Stored data entries
=== Section Start ===
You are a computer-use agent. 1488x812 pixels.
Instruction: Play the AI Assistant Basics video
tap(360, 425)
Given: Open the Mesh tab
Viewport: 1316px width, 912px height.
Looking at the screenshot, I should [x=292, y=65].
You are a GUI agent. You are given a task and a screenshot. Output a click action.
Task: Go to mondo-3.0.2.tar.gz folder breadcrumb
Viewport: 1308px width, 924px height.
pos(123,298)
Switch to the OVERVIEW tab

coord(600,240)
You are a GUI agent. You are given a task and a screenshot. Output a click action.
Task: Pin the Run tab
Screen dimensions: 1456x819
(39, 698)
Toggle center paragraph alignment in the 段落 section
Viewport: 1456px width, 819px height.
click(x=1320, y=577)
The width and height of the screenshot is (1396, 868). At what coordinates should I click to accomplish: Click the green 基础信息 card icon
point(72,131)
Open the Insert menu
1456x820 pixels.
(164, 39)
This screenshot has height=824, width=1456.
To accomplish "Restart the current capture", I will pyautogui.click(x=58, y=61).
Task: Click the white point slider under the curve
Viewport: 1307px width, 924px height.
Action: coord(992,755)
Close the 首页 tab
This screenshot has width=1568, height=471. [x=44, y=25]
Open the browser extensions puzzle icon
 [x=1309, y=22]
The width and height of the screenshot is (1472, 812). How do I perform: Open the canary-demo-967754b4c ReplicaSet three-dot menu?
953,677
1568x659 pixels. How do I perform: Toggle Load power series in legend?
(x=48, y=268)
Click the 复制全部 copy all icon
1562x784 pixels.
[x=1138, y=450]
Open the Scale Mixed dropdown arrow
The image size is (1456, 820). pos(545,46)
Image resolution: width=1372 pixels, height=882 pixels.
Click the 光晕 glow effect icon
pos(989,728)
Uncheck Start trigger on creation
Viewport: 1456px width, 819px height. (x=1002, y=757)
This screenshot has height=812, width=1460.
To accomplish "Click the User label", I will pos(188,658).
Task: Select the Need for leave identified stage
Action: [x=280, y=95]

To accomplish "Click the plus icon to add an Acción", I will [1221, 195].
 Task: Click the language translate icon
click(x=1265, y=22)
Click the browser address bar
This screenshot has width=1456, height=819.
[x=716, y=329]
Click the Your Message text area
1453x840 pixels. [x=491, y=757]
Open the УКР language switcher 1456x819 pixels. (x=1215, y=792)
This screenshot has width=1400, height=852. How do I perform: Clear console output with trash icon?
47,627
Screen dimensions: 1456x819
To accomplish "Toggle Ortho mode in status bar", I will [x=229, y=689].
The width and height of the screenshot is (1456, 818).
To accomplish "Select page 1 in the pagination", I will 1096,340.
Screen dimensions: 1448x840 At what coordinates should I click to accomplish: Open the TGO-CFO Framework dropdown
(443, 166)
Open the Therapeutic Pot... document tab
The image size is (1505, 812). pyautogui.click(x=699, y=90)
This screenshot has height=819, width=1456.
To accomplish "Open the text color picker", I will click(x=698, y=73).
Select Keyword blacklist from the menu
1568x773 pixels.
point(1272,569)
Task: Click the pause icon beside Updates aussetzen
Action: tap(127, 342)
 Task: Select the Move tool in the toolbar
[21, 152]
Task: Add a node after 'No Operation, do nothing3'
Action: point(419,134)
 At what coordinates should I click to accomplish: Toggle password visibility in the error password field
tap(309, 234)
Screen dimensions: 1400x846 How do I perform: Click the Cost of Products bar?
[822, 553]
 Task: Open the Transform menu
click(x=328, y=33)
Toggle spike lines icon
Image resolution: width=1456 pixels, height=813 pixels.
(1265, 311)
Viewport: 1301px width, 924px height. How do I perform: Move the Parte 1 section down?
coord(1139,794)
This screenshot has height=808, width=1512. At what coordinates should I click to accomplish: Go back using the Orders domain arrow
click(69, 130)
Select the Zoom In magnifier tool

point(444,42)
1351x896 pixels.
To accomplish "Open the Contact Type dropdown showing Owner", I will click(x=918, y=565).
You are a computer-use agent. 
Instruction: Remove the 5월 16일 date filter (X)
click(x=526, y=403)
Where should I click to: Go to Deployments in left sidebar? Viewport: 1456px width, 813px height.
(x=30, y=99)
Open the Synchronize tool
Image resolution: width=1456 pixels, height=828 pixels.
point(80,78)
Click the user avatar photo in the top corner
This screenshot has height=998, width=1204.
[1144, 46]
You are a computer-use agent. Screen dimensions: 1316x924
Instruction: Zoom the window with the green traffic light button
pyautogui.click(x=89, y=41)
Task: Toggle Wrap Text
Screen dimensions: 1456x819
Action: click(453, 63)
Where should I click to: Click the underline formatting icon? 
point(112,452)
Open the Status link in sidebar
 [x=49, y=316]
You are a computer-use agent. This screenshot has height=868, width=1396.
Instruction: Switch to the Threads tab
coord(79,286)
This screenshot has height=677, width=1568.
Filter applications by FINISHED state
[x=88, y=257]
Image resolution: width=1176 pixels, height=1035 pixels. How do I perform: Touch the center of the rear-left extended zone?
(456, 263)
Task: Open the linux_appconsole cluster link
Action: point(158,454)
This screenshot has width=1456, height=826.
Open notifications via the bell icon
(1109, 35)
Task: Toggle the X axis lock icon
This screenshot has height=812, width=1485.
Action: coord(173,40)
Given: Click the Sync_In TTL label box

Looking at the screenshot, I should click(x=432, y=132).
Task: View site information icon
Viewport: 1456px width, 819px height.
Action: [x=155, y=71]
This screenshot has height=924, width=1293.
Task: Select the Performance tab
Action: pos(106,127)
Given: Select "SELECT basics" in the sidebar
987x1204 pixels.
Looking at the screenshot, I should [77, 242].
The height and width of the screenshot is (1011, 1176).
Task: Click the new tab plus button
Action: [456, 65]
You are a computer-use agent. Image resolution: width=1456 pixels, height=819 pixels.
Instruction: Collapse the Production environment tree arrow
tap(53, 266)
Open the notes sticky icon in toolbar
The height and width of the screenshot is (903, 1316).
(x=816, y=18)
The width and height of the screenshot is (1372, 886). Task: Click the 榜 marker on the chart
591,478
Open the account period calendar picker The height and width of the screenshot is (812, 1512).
=== Section End ===
=== Task ===
Among the lines of these entries, find those that contain "picker". Give their number and nothing else.

=== Result of the exercise ===
2